One reason for glial (astrocytes and others might be involved too) activation to be a more likely cause is that those other possibilities are much easier to study and already much better studied, and don't show a clear sign of being involved. The brain is much less understood, so there's greater potential for clear signs to still be hidden. There's still mysteries in the other possibilities, so new techniques for measuring oxygen transport into cells might reveal something, but shouldn't a physical cause with such dramatic effects (totally bedridden) show clear effects in muscles, blood vessels, or whatever? Neural circuits can work as high-gain amplifiers, so even small shifts in some factor can result in significant downstream effects.

I still think that someone should do electrostimulation of muscles of a severe patient, to see whether the muscles respond normally (proper power output, O2 consumption, lactic acid production, etc). While not an absolute test of "is it physical or neurological", it might be quite revealing.

 

this

 

I have been thinking about this. I don't think microglial activation in the brain asa primary event would fit at all. Microglial activation in brain would be expected to produce disturbances of cognition like hallucinations or irrational thought or memory or function disturbance.

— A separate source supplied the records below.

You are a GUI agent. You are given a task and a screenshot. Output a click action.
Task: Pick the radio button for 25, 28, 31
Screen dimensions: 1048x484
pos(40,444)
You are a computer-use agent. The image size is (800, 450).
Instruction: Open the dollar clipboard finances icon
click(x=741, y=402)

One of the striking things about PWME is that however bad they feel, their minds seem to be functioning completely normally. There is brain fog but PWME do not show mental aberration. They do not have paranoid delusions etc.

The more I think about it the more I suspect the problem is to do with peripheral signalling via nerves that may lead to disturbed hypothalamic control of 'danger responses' but it leaves the rest of the brain quite normal.

 

The paper by the chemo brain lay seems to conflate changes in human brains from people presumably dying of overwhelming Covid and mice who have had their brains poisoned by something quite different. It looks entirely non-specific to me and almost certainly irrelevant to LC.

 

Assume you mean by this gross delusions - of the 'aliens have taken over the planet and are trying to kill me type delusion you would see in paranoid schizophrenia etc? I only mention it because wow in a really bad bout of PEM when my cognitive function is very bad & i feel really drunk/drugged, i often think my carer is angry with me or that people have fallen out with me, and i do cry a lot, i feel very low and somewhat paranoid about people not liking me.

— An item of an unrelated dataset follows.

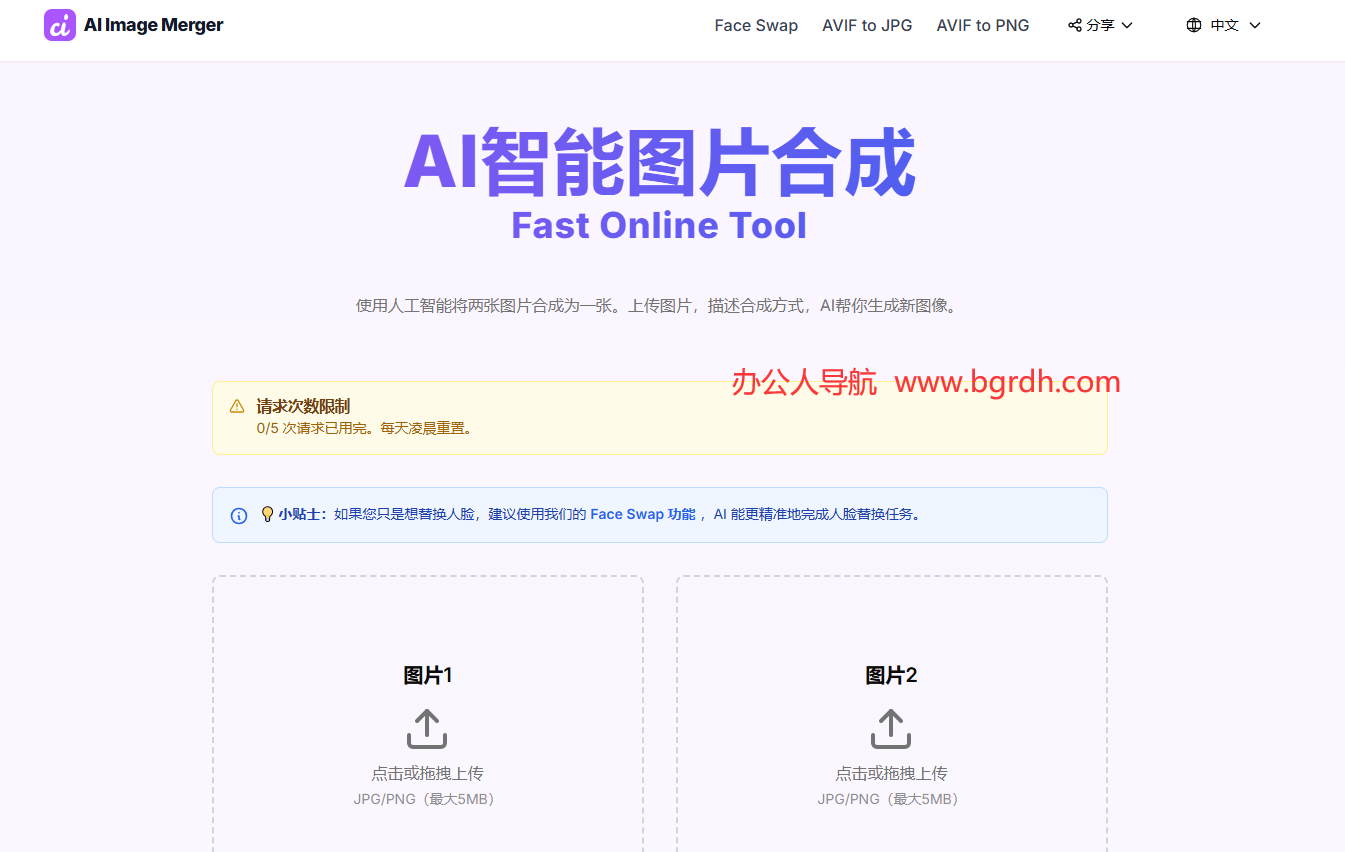Screen dimensions: 1345x852
Task: Click the upload arrow icon under 图片1
Action: coord(426,728)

After it passes i wonder what on earth i was thinking. I think perhaps i am unusual in this, or that we dont talk about this aspect much because the BPS lot would want to twist it from effect to cause. But its definitely downstream for me, or at least it comes on significantly after - it follows the terrible suffering.

although i think i used to feel like that when i got a really bad bout of flu as a well person too, i remember crying for no reason during my many bouts of tonsilitis as a teen. I think Dr S talks about emotional lability.

but thats presumably not what you mean when you talk about the effects glia issues would cause?

 

I'll have to disagree. You don't have to know what is under the hood to build a model to study or predict. This is routinely done in systems engineering. I can model a transfer function just based on the input and output to reasonably predict how the system will behave.

And that is the point. You give mouse alcohol (input), it outputs a measurable drunken stupor, and you can reasonably conclude that drunken mouse is a proxy for alcohol effect that can be used for drinking study. The real thing is preferrable, of course, but there are many instances where that is not possible. Brain, in particular, is not amenable to study without post-mortem exam.

Well, I won't get into ethics of animal study. But science only can deal with what is measurable, not how one feels.